Hume AI has recently announced the release of EVI 2, a foundational voice-to-voice model designed to provide remarkably human-like voice conversations. This model is capable of conversing rapidly and fluently with users, understanding and generating various tones of voice, and even responding to niche requests such as changing its speaking rate or rapping.
Key features of EVI 2 include its ability to emulate a wide range of personalities, accents, and speaking styles, as well as its emergent multilingual capabilities. It is trained for emotional intelligence, allowing it to anticipate and adapt to user preferences and maintain engaging characters and personalities.
EVI 2 is available in beta for anyone to use, accessible via Hume AI's app and API. Importantly, it is designed to prevent voice cloning without modifications to its code, addressing unique risks associated with this capability. Instead, it offers an experimental voice modulation approach that allows users and developers to create synthetic voices and personalities by adjusting base voices along various scales such as gender, nasality, and pitch.
The current release is EVI-2-small, with ongoing improvements planned to enhance reliability, language learning, and complex instruction following. A larger model, EVI-2-large, is also being fine-tuned and will be announced soon.
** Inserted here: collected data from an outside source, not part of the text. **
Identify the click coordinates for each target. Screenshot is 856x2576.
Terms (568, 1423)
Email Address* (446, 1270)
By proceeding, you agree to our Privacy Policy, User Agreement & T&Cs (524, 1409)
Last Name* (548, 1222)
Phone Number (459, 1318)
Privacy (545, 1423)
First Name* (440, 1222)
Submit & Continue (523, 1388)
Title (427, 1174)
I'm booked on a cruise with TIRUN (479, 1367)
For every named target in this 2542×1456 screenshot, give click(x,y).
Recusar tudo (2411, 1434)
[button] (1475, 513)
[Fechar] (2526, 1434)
EVI 2 represents a significant step forward in Hume AI's mission to optimize AI for human well-being, focusing on making its voice and personality highly adaptable to maximize user happiness and satisfaction. The model demonstrates that AI optimized for well-being can have a pleasant and fun personality, aligning with user goals and preferences.
In comparison to other models, EVI 2 stands out as one of the first publicly available voice-to-voice AI models, alongside OpenAI's GPT-4o Advanced Voice Mode, which has been previewed to a limited number of users.